In $\triangle AEP$, $AE = AB$ and $EP$ is one of the sides such that $AE/EP = \phi$. Drop a perpendicular from $P$ to $AE$ to obtain two right triangles. Then say,

$\cos (\angle AEP) = (AE/2)/EP = (AE/EP)/2 = \phi /2$.

But $\angle AEP = 36^{\circ}$ and we get the desired result.

Using $\cos (36^{\circ}) = (1 + \sqrt{5})/4$ we can find

$\cos (18^{\circ})=\sqrt{2(5+\sqrt{5})}/4$

from $\cos 2\alpha = 2\cos ^{2}\alpha - 1$ and then

$\sin (18^{\circ})=\sqrt{2(3-\sqrt{5})}/4$

from $\cos ^{2}\alpha + \sin ^{2}\alpha = 1$. Now, it may be hard to believe but this expression simplifies to

$\sin (18^{\circ}) = (\sqrt{5} - 1)/4$,

which is immediately verified by squaring the two expressions. Also

$\sin (36^{\circ})=\sqrt{2(5-\sqrt{5})}/4$

from $\sin 2\alpha = 2\space \sin \alpha \space \cos \alpha$.

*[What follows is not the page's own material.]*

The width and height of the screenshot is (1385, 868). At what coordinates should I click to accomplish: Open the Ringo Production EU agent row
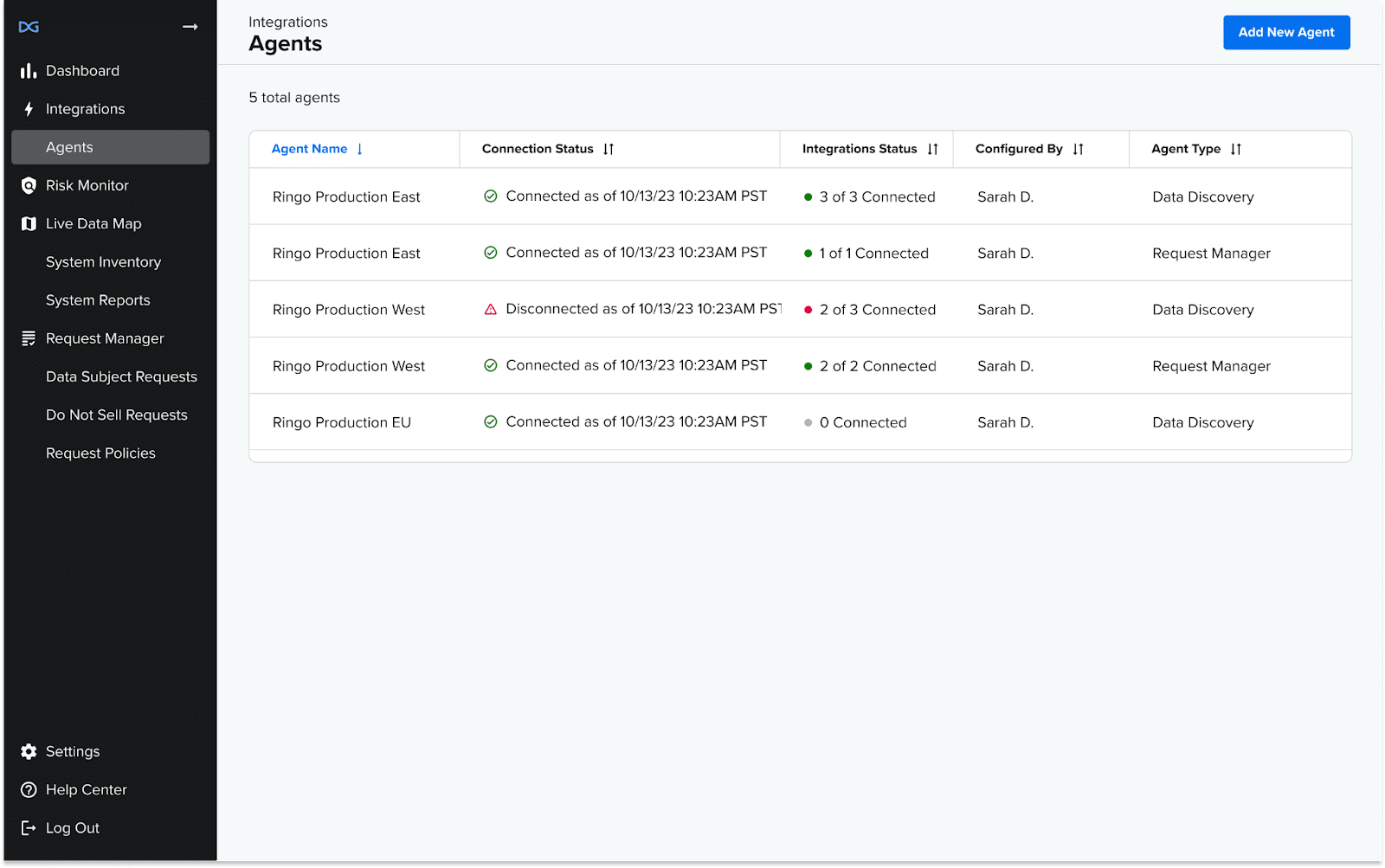(342, 422)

We can easily find $\cos (72^{\circ})$ from $\cos 2\alpha = 2\cos ^{2}\alpha - 1$:

\begin{align} \cos (72^{\circ}) &= 2\cos ^{2}(36^{\circ}) - 1 \\ &= 2[(\sqrt{5} + 1) / 4]^{2} - 1 \\ &= (6 + 2\sqrt{5} / 8 - 1 \\ &= (3 + \sqrt{5} / 4 - 1 \\ &= (\sqrt{5} - 1) / 4. \end{align}

This is of course equal to $\sin (18^{\circ})$ as might have been expected from the general formula, $\sin \alpha = \cos (90^{\circ} - \alpha )$.

And, of course,

$\sin (72^{\circ})=\sqrt{2(5+\sqrt{5})}/4$

because $\sin (72^{\circ}) = \cos (18^{\circ})$.

Finally, let's compute $\sin 54^{\circ}:\;$

\displaystyle\begin{align} \sin 54^{\circ} &= \sin 36^{\circ}\cos 18^{\circ}+\cos 36^{\circ}\sin 18^{\circ}\\ &= \displaystyle\frac{\sqrt{2(5-\sqrt{5})}}{4}\cdot \displaystyle\frac{\sqrt{2(5+\sqrt{5})}}{4} + \displaystyle\frac{1 + \sqrt{5}}{4}\cdot\displaystyle\frac{\sqrt{5}-1}{4}\\ &=\displaystyle\frac{\sqrt{5}+1}{4}, \end{align}

as expected since $\sin 54^{\circ}=\cos 36^{\circ}.$